YOUR OBJECTIVE - Keeping every line intact, repeat the data word for word.

DATASET RECORDS -

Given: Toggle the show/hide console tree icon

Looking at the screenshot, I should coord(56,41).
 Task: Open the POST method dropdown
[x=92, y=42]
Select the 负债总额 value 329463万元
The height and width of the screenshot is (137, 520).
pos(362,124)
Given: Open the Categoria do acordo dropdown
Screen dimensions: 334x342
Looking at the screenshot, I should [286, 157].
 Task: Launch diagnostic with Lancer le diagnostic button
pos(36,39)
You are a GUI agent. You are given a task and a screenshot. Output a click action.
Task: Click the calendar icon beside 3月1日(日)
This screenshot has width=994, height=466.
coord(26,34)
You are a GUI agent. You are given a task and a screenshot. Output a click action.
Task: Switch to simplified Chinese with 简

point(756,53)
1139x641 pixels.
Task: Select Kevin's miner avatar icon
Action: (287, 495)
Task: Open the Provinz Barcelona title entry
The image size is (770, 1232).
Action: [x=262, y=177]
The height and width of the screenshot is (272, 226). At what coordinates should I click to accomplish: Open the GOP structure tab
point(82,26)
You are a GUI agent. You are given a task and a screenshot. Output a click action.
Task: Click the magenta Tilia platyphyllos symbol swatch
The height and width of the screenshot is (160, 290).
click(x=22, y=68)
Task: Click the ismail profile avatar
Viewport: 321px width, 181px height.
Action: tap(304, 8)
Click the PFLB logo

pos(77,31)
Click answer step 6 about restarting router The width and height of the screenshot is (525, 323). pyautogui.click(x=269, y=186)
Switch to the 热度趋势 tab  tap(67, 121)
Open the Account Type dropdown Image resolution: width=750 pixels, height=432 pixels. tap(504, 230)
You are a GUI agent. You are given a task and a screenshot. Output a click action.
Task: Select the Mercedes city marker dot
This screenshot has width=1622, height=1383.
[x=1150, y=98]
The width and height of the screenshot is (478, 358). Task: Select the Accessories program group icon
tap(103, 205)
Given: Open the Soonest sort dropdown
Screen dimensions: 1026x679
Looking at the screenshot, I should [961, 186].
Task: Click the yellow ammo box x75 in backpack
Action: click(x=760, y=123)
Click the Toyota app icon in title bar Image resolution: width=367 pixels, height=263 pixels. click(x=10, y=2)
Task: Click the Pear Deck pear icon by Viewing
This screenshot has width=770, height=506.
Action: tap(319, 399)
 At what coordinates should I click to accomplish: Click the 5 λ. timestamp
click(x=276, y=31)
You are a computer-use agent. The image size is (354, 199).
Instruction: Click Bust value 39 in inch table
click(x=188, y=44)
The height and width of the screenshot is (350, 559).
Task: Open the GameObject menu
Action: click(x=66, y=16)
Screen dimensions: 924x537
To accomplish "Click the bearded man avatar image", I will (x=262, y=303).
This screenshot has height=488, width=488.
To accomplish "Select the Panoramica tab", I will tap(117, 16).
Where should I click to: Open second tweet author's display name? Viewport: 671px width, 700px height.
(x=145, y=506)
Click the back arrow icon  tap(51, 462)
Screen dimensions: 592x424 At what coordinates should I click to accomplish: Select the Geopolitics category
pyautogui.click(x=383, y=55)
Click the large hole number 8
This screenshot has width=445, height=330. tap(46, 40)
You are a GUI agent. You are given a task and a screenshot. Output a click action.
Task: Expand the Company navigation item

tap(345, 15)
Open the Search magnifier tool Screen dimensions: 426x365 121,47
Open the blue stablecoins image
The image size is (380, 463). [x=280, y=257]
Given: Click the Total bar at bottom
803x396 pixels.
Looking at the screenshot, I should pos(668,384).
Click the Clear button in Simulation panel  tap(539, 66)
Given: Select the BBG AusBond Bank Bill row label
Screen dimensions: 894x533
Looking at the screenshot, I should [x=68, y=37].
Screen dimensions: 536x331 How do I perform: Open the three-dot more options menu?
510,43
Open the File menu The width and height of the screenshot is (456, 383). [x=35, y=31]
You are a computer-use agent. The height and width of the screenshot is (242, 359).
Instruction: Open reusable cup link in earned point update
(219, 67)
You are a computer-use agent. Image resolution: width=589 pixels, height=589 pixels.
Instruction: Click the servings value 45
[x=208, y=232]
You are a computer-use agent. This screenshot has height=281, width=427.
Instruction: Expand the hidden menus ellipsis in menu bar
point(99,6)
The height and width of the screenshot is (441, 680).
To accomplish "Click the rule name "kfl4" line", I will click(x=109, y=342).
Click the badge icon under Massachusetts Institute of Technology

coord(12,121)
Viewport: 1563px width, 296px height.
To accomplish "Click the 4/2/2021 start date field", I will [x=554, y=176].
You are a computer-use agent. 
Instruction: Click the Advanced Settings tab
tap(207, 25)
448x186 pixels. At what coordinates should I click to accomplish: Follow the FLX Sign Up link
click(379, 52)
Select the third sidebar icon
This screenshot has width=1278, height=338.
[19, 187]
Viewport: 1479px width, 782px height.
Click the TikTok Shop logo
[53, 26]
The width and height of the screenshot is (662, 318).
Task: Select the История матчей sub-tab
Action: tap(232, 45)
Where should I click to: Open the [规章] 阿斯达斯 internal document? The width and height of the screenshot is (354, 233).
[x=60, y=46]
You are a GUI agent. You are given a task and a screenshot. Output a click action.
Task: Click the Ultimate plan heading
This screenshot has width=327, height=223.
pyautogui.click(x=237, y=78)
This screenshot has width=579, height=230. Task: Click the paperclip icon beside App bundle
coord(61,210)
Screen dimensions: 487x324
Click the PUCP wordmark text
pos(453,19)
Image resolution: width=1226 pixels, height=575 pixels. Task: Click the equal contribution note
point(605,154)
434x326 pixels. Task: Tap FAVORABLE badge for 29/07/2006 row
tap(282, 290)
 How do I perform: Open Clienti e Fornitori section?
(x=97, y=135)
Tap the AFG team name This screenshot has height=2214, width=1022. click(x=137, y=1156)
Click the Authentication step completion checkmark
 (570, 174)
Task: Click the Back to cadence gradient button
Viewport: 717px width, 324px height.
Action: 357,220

FINAL ANSWER -
Given: Toggle the show/hide console tree icon

Looking at the screenshot, I should coord(56,41).
 Task: Open the POST method dropdown
[x=92, y=42]
Select the 负债总额 value 329463万元
The height and width of the screenshot is (137, 520).
pos(362,124)
Given: Open the Categoria do acordo dropdown
Screen dimensions: 334x342
Looking at the screenshot, I should [286, 157].
 Task: Launch diagnostic with Lancer le diagnostic button
pos(36,39)
You are a GUI agent. You are given a task and a screenshot. Output a click action.
Task: Click the calendar icon beside 3月1日(日)
This screenshot has width=994, height=466.
coord(26,34)
You are a GUI agent. You are given a task and a screenshot. Output a click action.
Task: Switch to simplified Chinese with 简

point(756,53)
1139x641 pixels.
Task: Select Kevin's miner avatar icon
Action: (287, 495)
Task: Open the Provinz Barcelona title entry
The image size is (770, 1232).
Action: [x=262, y=177]
The height and width of the screenshot is (272, 226). At what coordinates should I click to accomplish: Open the GOP structure tab
point(82,26)
You are a GUI agent. You are given a task and a screenshot. Output a click action.
Task: Click the magenta Tilia platyphyllos symbol swatch
The height and width of the screenshot is (160, 290).
click(x=22, y=68)
Task: Click the ismail profile avatar
Viewport: 321px width, 181px height.
Action: tap(304, 8)
Click the PFLB logo

pos(77,31)
Click answer step 6 about restarting router The width and height of the screenshot is (525, 323). pyautogui.click(x=269, y=186)
Switch to the 热度趋势 tab  tap(67, 121)
Open the Account Type dropdown Image resolution: width=750 pixels, height=432 pixels. tap(504, 230)
You are a GUI agent. You are given a task and a screenshot. Output a click action.
Task: Select the Mercedes city marker dot
This screenshot has width=1622, height=1383.
[x=1150, y=98]
The width and height of the screenshot is (478, 358). Task: Select the Accessories program group icon
tap(103, 205)
Given: Open the Soonest sort dropdown
Screen dimensions: 1026x679
Looking at the screenshot, I should [961, 186].
Task: Click the yellow ammo box x75 in backpack
Action: click(x=760, y=123)
Click the Toyota app icon in title bar Image resolution: width=367 pixels, height=263 pixels. click(x=10, y=2)
Task: Click the Pear Deck pear icon by Viewing
This screenshot has width=770, height=506.
Action: tap(319, 399)
 At what coordinates should I click to accomplish: Click the 5 λ. timestamp
click(x=276, y=31)
You are a computer-use agent. The image size is (354, 199).
Instruction: Click Bust value 39 in inch table
click(x=188, y=44)
The height and width of the screenshot is (350, 559).
Task: Open the GameObject menu
Action: click(x=66, y=16)
Screen dimensions: 924x537
To accomplish "Click the bearded man avatar image", I will (x=262, y=303).
This screenshot has height=488, width=488.
To accomplish "Select the Panoramica tab", I will tap(117, 16).
Where should I click to: Open second tweet author's display name? Viewport: 671px width, 700px height.
(x=145, y=506)
Click the back arrow icon  tap(51, 462)
Screen dimensions: 592x424 At what coordinates should I click to accomplish: Select the Geopolitics category
pyautogui.click(x=383, y=55)
Click the large hole number 8
This screenshot has width=445, height=330. tap(46, 40)
You are a GUI agent. You are given a task and a screenshot. Output a click action.
Task: Expand the Company navigation item

tap(345, 15)
Open the Search magnifier tool Screen dimensions: 426x365 121,47
Open the blue stablecoins image
The image size is (380, 463). [x=280, y=257]
Given: Click the Total bar at bottom
803x396 pixels.
Looking at the screenshot, I should pos(668,384).
Click the Clear button in Simulation panel  tap(539, 66)
Given: Select the BBG AusBond Bank Bill row label
Screen dimensions: 894x533
Looking at the screenshot, I should [x=68, y=37].
Screen dimensions: 536x331 How do I perform: Open the three-dot more options menu?
510,43
Open the File menu The width and height of the screenshot is (456, 383). [x=35, y=31]
You are a computer-use agent. The height and width of the screenshot is (242, 359).
Instruction: Open reusable cup link in earned point update
(219, 67)
You are a computer-use agent. Image resolution: width=589 pixels, height=589 pixels.
Instruction: Click the servings value 45
[x=208, y=232]
You are a computer-use agent. This screenshot has height=281, width=427.
Instruction: Expand the hidden menus ellipsis in menu bar
point(99,6)
The height and width of the screenshot is (441, 680).
To accomplish "Click the rule name "kfl4" line", I will click(x=109, y=342).
Click the badge icon under Massachusetts Institute of Technology

coord(12,121)
Viewport: 1563px width, 296px height.
To accomplish "Click the 4/2/2021 start date field", I will [x=554, y=176].
You are a computer-use agent. 
Instruction: Click the Advanced Settings tab
tap(207, 25)
448x186 pixels. At what coordinates should I click to accomplish: Follow the FLX Sign Up link
click(379, 52)
Select the third sidebar icon
This screenshot has width=1278, height=338.
[19, 187]
Viewport: 1479px width, 782px height.
Click the TikTok Shop logo
[53, 26]
The width and height of the screenshot is (662, 318).
Task: Select the История матчей sub-tab
Action: tap(232, 45)
Where should I click to: Open the [规章] 阿斯达斯 internal document? The width and height of the screenshot is (354, 233).
[x=60, y=46]
You are a GUI agent. You are given a task and a screenshot. Output a click action.
Task: Click the Ultimate plan heading
This screenshot has width=327, height=223.
pyautogui.click(x=237, y=78)
This screenshot has width=579, height=230. Task: Click the paperclip icon beside App bundle
coord(61,210)
Screen dimensions: 487x324
Click the PUCP wordmark text
pos(453,19)
Image resolution: width=1226 pixels, height=575 pixels. Task: Click the equal contribution note
point(605,154)
434x326 pixels. Task: Tap FAVORABLE badge for 29/07/2006 row
tap(282, 290)
 How do I perform: Open Clienti e Fornitori section?
(x=97, y=135)
Tap the AFG team name This screenshot has height=2214, width=1022. click(x=137, y=1156)
Click the Authentication step completion checkmark
 (570, 174)
Task: Click the Back to cadence gradient button
Viewport: 717px width, 324px height.
Action: 357,220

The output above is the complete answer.